The management of ILC is highly debated and available data are not univocal to provide thorough recommendations. Several studies have substantiated that ILC carries less aggressive biological features than IDC Citation[19,33,34]. Furthermore, it is accepted that breast cancer associated with HRT use has frequently low stage at diagnosis, probably owing to the higher clinical and mammographic breast surveillance of women taking HRT Citation[13,35].

Although these favorable characteristics clearly show that ILC and IDC are distinct entities, with different clinical courses and biological phenotypes, several studies did not observe significant differences in overall and disease-free survival between ILC and IDC Citation[19,31,33,36].

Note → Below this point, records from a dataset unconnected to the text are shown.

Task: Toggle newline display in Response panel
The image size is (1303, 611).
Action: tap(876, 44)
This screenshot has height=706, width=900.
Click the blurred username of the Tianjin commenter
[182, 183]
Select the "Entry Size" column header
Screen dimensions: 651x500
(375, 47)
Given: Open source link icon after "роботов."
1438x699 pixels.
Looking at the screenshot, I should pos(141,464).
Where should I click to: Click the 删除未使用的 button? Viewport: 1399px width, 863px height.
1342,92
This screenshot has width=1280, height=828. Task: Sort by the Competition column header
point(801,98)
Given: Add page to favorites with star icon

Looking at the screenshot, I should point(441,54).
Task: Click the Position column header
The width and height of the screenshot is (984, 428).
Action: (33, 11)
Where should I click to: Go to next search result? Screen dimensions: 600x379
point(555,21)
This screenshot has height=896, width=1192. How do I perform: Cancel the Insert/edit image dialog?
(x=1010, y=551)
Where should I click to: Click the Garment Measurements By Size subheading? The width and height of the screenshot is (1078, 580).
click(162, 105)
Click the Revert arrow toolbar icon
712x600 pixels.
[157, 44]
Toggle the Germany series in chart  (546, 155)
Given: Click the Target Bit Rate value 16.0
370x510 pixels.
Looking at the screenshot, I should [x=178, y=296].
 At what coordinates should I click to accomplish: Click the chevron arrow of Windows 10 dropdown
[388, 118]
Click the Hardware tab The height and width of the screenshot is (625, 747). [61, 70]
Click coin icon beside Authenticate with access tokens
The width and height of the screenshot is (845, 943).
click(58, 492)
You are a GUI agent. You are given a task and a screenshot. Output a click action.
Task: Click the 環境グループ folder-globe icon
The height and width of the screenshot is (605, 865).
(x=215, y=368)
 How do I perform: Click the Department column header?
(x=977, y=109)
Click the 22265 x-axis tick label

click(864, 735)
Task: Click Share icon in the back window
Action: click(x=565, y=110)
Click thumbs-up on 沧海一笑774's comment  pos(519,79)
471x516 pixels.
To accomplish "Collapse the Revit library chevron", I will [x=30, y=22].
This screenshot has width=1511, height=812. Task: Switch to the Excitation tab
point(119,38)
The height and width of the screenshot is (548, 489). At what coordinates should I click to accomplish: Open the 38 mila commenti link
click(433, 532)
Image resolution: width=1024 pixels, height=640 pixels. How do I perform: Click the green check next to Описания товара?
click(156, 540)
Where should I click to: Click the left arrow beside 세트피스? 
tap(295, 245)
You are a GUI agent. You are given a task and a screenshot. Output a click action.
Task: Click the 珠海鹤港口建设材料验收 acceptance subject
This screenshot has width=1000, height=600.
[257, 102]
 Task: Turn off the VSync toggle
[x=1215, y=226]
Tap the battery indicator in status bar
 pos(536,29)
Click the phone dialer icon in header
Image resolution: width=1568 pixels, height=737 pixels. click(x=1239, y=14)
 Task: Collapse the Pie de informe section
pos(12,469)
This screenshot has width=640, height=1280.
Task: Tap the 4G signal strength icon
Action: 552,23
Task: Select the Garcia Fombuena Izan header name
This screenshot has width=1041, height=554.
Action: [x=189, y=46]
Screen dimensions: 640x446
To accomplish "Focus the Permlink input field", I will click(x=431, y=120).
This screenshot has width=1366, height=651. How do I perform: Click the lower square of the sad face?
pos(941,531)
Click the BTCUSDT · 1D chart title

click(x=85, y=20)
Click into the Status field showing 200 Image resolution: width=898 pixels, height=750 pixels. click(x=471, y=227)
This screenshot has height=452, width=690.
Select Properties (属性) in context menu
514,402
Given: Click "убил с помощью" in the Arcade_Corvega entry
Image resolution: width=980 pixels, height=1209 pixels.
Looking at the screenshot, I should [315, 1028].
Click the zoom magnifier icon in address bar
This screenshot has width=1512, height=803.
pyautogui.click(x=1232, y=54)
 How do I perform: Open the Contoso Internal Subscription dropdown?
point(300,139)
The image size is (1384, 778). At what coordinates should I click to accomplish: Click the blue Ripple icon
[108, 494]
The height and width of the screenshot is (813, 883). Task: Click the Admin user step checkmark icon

The choice of the most appropriate type of breast surgery is currently the most controversial issue concerning the treatment of ILC. Mastectomy rates are higher in patients with ILC because of the high incidence rates of multifocality/multicentricity, the difficult assessment of margins status at operation Citation[37,38], the larger size at diagnosis than IDC Citation[19,33,34] and, finally, the lower clinical and pathological responses to neoadjuvant chemotherapy Citation[39–41]. Nonetheless, breast conservative surgery is warranted by the introduction of MRI in the preoperative assessment of ILC extension and by the similar local recurrence rates after breast conservative surgery and mastectomy in patients with ILC Citation[42,43].

Sentinel node (SN) biopsy has been shown to be feasible and accurate for the axillary staging of patients with ILC Citation[44]. Some authors reported significant differences in the sensitivity of metastases detection depending on the method of pathologic detection. In the study by Chan et al., SN metastases were 10% less likely to be identified by frozen-section analysis, and 13% more likely to be detected by serial sections/immunohistochemistry Citation[45]. These results are probably due to the propensity of ILC to metastasize as isolated tumor cells and are consistent with the lower expression rates of the cell adhesion molecule E-cadherin in ILC Citation[46]. In the study by Creager, the use of imprint cytology did not show any difference in sensitivity, specificity or accuracy between ILC and IDC, whereas the sensitivity for detecting macrometastases in patients with ILC was higher than for detecting micrometastases Citation[47]. Conversely, in the series by Cox et al., the same method was associated with lower sensitivity rates for ILC compared with IDC Citation[48].

Conclusion

The association between HRT use and ILC has important clinical and surgical implications.

The diagnosis of ILC may be difficult since Mx and ultrasound both have lower sensitivity for the detection of ILC. In the last decade, MRI has proven to be a reliable tool for the detection of multifocal/multicentric lesions and for the preoperative surgical planning of patients with ILC.

Mastectomy is often the preferred surgical treatment of patients with ILC, in case of multifocal and multicentric disease, whereas breast conservative surgery should always be considered after preoperative breast MRI assessment. In the next few years, teomic and microarray technologies are expected to play a significative role to clarify the molecular mechanisms underlying the association between HRT use and lobular histotype as to better understand the effects of exogenous hormones on breast tissue in menopausal women.

Financial & competing interests disclosure

The authors have no relevant affiliations or financial involvement with any organization or entity with a financial interest in or financial conflict with the subject matter or materials discussed in the manuscript. This includes employment, consultancies, honoraria, stock ownership or options, expert testimony, grants or patents received or pending, or royalties.

No writing assistance was utilized in the production of this manuscript.